BEGIN Source excerpt

Kander, John (Harold), and Fred Ebb
Kander, John (Harold), and Fred Ebb
Kander, John (Harold), and Fred Ebb, American songwriters of theater music. Composer Kander (b. Kansas City, Mo., March 18, 1927) and lyricist Ebb (b. N.Y., April 8, 1932) wrote the songs for 12 musicals that opened on Broadway between 1965 and 1997, among them Cabaret, Chicago, and Kiss of the Spider Woman. They specialized in period work, frequently writing musical pastiches reminiscent of the popular music of the 1920s to the 1940s, notably in their bestknown songs, “Cabaret” and “New York, New York.” They were closely associated with Liza Minnelli, who starred in four of their musicals and in three movie musicals for which they wrote songs, but their talent for composing strong material for female stars also benefit-ted Barbra Streisand, Gwen Verdon, Chita Rivera, and Lauren Bacall, among others.

END Source excerpt
BEGIN Data section

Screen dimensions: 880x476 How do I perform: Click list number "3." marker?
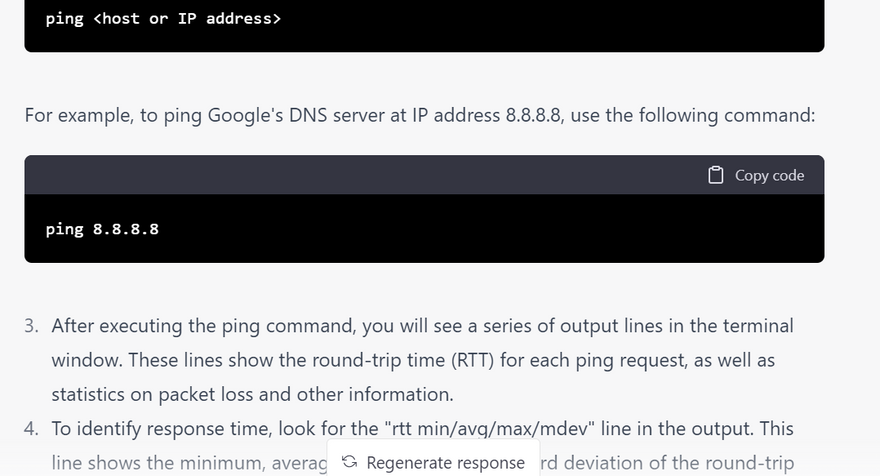(32, 326)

END Data section

[Problem] Please give the number of the duo's musicals in which Liza Minnelli starred, according to the entry on Kander and Ebb.

[The output] Four.